==== INFORMATION PROVIDED

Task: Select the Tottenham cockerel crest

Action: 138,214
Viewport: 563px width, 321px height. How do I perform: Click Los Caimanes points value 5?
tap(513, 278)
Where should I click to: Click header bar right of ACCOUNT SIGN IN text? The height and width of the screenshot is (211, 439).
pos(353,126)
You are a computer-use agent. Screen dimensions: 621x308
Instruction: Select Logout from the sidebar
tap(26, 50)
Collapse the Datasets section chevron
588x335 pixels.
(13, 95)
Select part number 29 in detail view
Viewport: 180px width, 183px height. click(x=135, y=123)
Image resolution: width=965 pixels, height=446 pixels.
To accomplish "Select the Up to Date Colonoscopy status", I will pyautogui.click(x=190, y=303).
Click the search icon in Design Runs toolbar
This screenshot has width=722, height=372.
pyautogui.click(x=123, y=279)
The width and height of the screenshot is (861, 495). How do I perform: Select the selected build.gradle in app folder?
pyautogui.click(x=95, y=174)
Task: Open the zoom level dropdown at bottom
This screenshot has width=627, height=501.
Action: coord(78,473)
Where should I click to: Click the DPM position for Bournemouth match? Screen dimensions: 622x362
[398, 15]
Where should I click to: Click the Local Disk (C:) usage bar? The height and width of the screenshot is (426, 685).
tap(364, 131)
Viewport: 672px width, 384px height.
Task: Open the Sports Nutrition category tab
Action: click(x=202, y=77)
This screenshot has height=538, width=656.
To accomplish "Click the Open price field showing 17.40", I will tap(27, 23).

========
==== INFORMATION PROVIDED

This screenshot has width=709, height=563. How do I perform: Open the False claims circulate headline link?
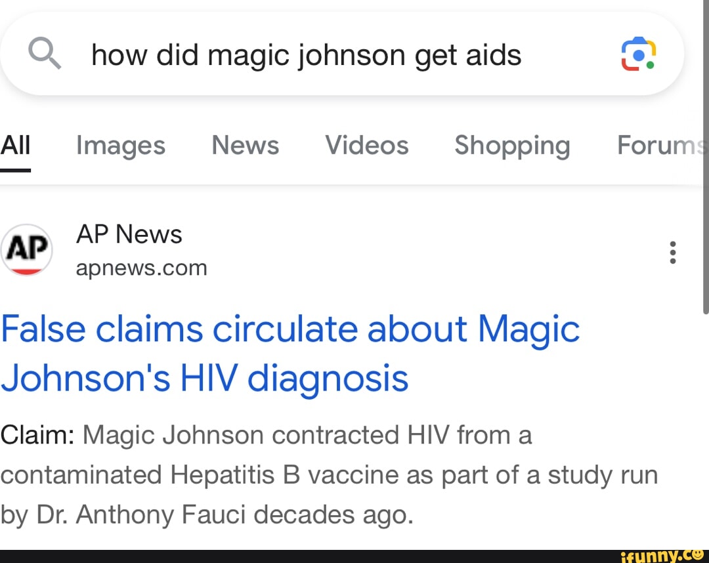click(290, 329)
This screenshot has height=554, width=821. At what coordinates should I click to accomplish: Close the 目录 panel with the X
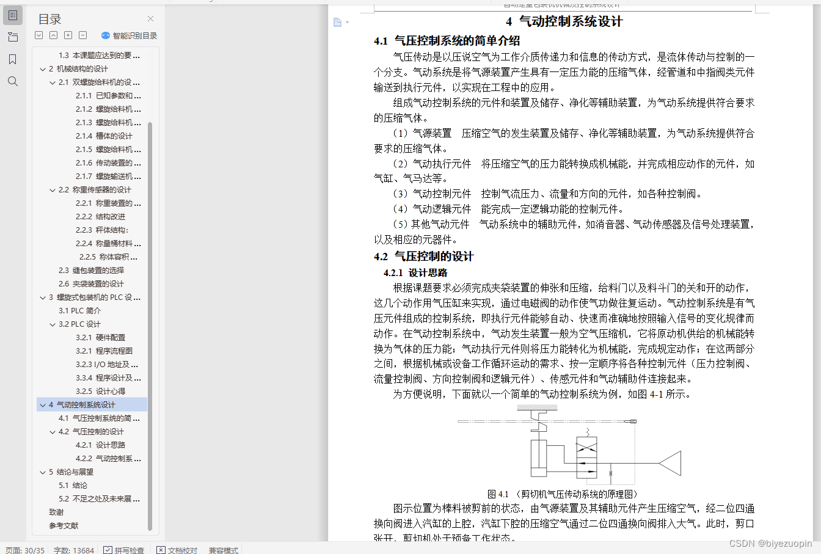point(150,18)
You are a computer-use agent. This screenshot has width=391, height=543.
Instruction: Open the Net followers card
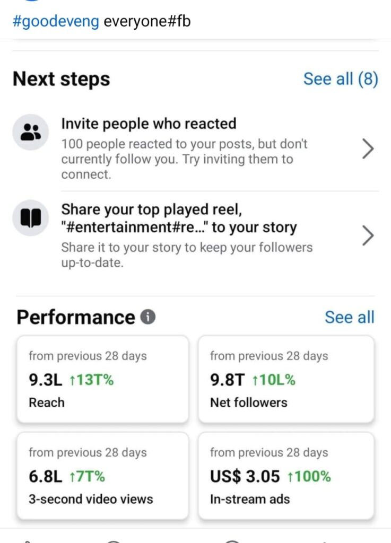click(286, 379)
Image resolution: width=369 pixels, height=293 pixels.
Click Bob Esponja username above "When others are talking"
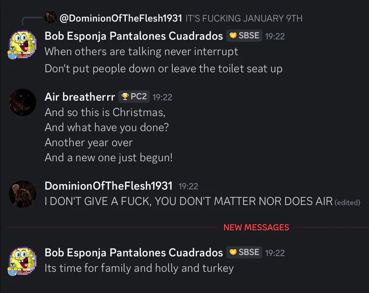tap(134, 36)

========

### YOUR TASK
Lay out the record lines above as a Markdown table with the columns Row and Line, starting at the line containing "This screenshot has width=709, height=563." and ending at the line containing "point(150,18)". Skip blank lines and leave the pictures out.

### ANSWER TO THIS TASK
| Row | Line |
|---|---|
| 1 | This screenshot has width=709, height=563. How do I perform: Open the False claims circulate headline link? |
| 2 | click(290, 329) |
| 3 | This screenshot has height=554, width=821. At what coordinates should I click to accomplish: Close the 目录 panel with the X |
| 4 | point(150,18) |